■ TASK STATEMENT ■
Reproduce the section of the listing that begins at the line containing "Where should I click to: Expand" and finishes at the line containing "Task: Click the Room 1301 thumbnail icon". Include both end lines and nothing beyond them.

RAW DATA Block Start

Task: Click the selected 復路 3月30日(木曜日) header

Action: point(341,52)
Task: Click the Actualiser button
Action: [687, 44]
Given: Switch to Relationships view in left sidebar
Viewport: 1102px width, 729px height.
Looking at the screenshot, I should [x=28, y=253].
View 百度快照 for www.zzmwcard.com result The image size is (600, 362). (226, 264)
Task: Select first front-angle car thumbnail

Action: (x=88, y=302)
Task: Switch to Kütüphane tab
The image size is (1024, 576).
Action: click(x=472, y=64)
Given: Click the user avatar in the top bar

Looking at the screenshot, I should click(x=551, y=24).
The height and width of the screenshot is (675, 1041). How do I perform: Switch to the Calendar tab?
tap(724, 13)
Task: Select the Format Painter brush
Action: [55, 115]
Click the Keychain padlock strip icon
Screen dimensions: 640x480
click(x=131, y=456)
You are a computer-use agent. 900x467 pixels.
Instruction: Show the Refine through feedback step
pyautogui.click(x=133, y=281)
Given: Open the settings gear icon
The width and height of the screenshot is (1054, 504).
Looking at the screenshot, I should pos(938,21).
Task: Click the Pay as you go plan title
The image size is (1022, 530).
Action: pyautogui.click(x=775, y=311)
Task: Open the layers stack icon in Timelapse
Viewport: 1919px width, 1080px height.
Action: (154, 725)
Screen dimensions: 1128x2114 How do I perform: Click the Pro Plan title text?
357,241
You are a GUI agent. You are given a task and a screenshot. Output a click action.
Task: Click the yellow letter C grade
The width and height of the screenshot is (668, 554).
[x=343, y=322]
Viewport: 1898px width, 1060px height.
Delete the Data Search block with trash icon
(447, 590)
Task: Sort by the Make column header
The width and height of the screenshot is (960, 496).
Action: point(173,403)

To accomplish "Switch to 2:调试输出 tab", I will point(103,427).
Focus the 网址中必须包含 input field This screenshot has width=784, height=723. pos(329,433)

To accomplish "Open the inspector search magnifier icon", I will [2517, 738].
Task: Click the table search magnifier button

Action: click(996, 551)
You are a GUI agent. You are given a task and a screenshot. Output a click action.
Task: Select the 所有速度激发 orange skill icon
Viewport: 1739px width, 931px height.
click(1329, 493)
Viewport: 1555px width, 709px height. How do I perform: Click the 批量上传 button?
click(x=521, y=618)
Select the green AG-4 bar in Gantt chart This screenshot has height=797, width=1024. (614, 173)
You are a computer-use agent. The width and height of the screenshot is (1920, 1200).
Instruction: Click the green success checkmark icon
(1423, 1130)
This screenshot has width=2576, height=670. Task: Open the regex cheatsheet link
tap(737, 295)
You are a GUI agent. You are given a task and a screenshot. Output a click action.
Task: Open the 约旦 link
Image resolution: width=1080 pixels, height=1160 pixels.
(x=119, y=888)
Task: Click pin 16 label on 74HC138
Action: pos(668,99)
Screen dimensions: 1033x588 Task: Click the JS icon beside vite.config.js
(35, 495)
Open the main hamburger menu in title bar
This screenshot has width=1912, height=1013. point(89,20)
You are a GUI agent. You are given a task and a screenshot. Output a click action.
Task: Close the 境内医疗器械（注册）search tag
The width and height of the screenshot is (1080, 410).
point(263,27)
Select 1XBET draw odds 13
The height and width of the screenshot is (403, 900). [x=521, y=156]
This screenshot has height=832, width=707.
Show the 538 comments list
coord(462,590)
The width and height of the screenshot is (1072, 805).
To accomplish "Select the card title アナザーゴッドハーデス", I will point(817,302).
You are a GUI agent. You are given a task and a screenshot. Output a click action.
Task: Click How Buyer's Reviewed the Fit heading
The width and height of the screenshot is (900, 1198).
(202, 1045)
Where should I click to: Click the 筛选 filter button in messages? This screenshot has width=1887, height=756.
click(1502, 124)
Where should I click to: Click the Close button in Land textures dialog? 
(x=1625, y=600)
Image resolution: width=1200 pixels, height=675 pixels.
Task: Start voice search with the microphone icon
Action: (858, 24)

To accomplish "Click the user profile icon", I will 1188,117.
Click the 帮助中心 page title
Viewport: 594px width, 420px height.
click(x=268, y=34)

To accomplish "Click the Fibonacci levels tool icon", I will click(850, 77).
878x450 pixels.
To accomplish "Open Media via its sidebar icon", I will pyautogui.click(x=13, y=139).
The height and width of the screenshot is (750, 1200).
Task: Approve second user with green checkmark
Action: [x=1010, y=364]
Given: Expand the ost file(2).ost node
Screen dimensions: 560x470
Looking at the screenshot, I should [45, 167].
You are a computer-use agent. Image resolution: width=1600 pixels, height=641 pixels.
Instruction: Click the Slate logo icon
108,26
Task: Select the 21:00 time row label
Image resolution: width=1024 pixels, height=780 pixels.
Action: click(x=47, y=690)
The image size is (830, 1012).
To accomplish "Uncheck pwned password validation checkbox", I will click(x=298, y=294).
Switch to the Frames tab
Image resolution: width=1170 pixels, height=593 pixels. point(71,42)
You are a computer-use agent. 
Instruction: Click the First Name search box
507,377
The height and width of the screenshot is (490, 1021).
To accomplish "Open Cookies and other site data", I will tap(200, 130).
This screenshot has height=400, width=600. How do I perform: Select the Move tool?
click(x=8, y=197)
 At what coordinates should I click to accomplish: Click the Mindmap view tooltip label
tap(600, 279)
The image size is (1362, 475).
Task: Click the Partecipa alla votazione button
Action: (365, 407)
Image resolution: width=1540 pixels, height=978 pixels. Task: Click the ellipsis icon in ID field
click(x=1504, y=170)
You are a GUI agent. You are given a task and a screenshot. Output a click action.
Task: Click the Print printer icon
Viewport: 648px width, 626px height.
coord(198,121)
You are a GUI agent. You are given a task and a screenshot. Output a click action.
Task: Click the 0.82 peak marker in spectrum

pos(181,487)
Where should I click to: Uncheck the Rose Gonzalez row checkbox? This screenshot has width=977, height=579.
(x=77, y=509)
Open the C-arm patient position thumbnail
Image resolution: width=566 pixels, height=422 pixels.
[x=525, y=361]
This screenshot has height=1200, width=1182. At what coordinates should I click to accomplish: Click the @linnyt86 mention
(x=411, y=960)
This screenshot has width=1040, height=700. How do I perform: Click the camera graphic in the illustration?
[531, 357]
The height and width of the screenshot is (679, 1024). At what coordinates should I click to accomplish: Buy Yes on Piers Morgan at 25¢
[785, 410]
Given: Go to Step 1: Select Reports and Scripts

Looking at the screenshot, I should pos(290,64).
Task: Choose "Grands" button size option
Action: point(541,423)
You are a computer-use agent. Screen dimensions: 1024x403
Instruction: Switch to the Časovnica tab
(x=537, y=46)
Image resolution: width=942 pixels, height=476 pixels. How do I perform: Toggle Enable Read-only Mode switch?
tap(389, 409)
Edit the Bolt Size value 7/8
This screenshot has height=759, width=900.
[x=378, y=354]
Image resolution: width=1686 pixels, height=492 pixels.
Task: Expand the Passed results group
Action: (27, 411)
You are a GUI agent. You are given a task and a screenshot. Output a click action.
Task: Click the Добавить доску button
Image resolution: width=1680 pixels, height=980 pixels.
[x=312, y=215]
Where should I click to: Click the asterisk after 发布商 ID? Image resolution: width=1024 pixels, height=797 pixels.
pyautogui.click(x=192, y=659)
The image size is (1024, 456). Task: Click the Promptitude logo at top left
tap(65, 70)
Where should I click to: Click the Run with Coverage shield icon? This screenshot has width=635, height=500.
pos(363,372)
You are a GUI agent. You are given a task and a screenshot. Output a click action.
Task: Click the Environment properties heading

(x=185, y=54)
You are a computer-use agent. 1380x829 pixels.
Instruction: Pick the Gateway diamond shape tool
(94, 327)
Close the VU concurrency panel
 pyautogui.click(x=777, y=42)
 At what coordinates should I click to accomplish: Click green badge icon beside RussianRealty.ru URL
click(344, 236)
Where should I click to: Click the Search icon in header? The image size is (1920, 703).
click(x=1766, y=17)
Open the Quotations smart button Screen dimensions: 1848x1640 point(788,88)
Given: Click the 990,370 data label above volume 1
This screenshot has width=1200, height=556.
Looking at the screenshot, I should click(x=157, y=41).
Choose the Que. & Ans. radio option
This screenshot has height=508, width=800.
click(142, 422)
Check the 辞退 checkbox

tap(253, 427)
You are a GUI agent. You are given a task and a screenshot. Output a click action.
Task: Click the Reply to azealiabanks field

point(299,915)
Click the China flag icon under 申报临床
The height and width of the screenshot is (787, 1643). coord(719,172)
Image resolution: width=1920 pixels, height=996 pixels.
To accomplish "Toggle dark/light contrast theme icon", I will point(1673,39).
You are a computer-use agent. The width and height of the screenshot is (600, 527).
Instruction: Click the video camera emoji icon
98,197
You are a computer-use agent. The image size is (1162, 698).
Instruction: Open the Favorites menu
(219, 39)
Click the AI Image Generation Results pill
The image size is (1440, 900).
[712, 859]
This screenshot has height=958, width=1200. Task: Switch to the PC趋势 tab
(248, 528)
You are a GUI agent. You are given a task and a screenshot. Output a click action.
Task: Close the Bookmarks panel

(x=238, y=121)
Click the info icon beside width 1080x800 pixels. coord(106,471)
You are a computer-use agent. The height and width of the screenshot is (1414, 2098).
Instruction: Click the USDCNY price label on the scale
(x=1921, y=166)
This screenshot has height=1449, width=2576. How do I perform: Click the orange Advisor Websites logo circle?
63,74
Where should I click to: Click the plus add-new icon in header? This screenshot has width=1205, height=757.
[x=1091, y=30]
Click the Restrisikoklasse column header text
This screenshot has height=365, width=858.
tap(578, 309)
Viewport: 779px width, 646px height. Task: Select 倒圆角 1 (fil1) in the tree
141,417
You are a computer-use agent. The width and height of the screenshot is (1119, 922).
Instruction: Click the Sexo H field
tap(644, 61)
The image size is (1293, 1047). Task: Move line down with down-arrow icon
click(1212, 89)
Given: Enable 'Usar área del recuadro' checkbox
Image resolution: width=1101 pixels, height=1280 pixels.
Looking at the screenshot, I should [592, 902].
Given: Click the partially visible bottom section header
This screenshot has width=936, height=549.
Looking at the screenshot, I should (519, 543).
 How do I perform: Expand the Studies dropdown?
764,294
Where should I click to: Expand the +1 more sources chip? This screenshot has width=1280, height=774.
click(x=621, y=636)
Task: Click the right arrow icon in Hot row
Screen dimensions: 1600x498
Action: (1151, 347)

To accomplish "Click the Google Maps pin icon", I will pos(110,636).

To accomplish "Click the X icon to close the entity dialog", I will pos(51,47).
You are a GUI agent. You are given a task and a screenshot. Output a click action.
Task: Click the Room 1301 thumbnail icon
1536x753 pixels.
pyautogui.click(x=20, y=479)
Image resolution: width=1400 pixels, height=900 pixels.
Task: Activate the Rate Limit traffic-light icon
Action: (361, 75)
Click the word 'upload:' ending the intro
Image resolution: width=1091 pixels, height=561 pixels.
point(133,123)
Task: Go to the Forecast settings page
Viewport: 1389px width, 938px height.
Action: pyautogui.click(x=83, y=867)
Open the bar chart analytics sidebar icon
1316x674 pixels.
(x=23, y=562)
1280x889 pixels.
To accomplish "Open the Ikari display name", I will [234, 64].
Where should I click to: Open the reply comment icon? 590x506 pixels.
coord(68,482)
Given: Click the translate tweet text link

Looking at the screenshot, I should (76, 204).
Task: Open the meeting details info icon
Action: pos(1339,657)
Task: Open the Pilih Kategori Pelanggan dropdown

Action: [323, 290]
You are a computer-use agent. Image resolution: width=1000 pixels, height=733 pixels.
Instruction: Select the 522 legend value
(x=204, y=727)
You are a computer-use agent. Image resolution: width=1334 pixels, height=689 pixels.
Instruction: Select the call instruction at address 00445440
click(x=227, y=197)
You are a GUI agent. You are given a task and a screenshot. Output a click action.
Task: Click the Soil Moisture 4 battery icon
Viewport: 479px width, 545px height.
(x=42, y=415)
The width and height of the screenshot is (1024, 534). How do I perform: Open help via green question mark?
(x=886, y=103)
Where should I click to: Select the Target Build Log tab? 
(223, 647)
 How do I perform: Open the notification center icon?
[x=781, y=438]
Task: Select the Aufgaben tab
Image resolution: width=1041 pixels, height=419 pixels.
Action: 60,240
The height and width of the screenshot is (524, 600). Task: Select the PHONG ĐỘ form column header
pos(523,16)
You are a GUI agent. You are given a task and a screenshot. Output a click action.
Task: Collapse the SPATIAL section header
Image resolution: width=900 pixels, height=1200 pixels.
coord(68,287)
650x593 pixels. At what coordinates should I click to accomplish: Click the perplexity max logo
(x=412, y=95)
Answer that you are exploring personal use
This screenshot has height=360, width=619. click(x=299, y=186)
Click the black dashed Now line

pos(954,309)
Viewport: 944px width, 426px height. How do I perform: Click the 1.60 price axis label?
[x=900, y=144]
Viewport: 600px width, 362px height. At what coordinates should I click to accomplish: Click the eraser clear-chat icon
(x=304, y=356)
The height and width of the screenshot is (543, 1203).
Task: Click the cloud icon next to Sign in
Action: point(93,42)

RAW DATA Block End

■ EXPECTED ANSWER ■
Where should I click to: Expand the +1 more sources chip? This screenshot has width=1280, height=774.
click(x=621, y=636)
Task: Click the right arrow icon in Hot row
Screen dimensions: 1600x498
Action: (1151, 347)

To accomplish "Click the Google Maps pin icon", I will pos(110,636).

To accomplish "Click the X icon to close the entity dialog", I will pos(51,47).
You are a GUI agent. You are given a task and a screenshot. Output a click action.
Task: Click the Room 1301 thumbnail icon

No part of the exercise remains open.